■ Instructions to follow ■
Rewrite the rows that begin at the line containing "Identify the location" and end after the line containing "(675, 348).", shifting every coordinate in the answers by -21. Leave out the pictures.

■ Supplied records ■
____

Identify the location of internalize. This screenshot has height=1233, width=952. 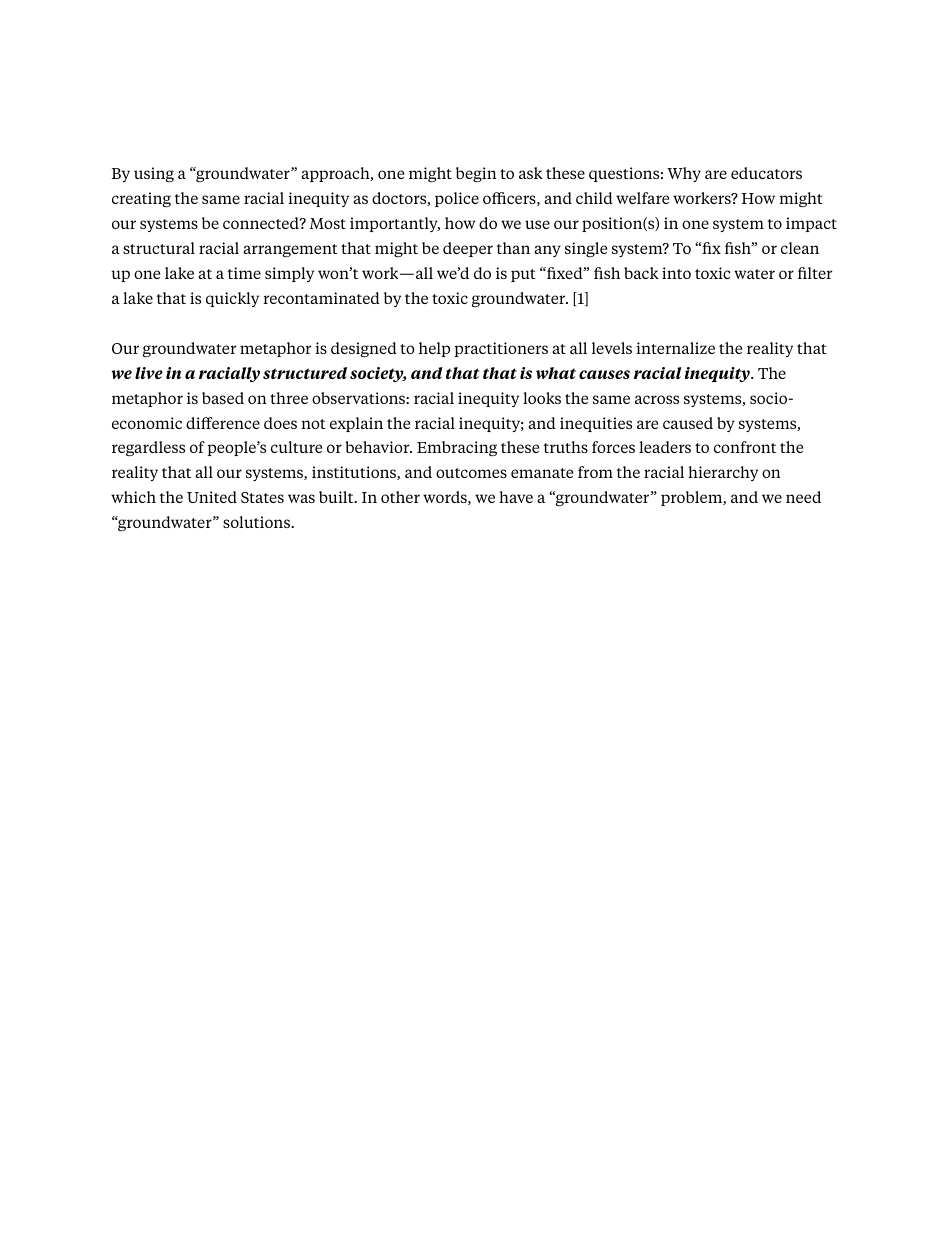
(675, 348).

____

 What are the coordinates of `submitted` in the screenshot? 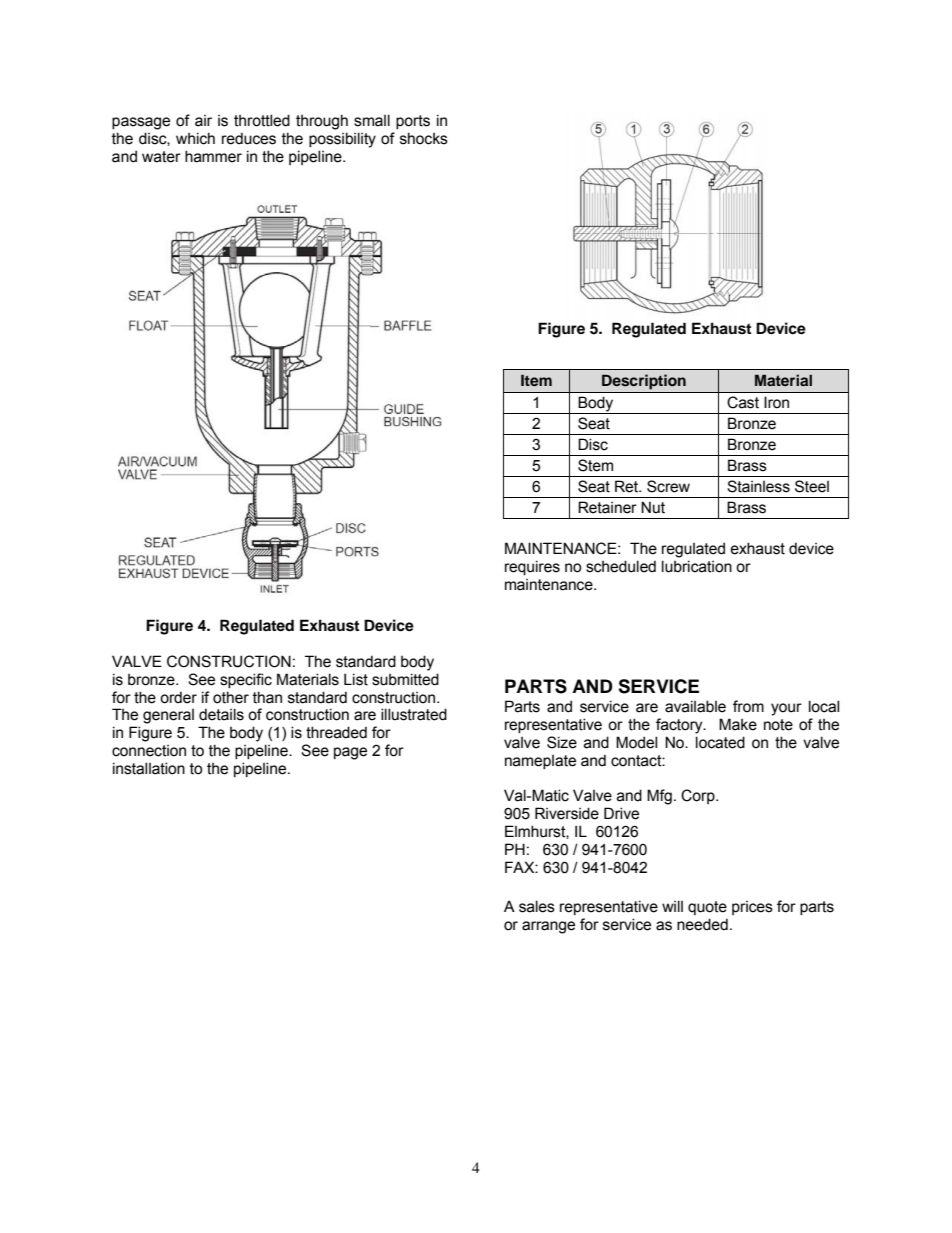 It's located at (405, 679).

____

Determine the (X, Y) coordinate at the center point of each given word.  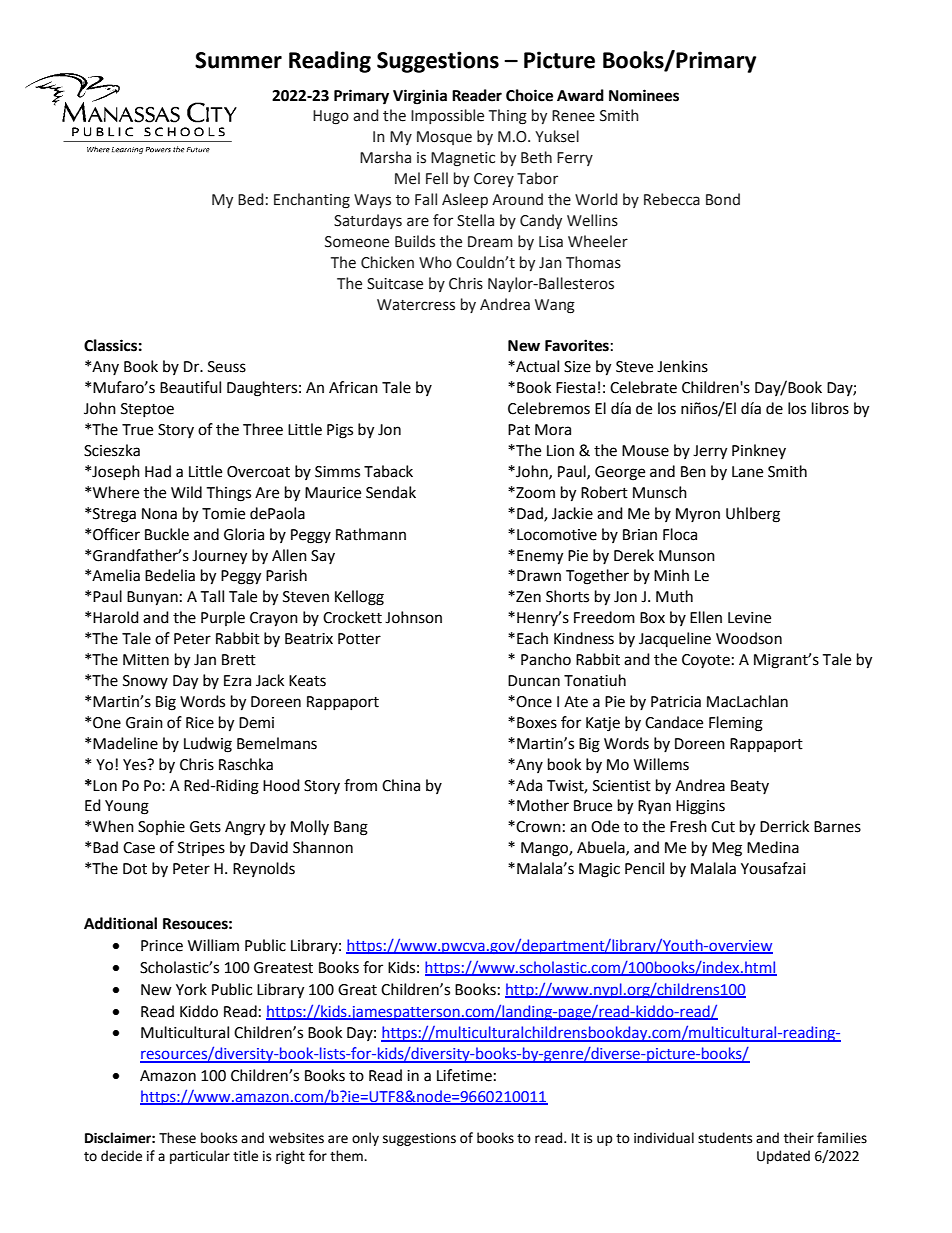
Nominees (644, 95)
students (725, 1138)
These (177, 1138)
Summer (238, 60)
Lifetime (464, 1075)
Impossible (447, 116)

____

■ Output of the task ■
Identify the location of internalize. This screenshot has height=1233, width=952. 
(654, 327).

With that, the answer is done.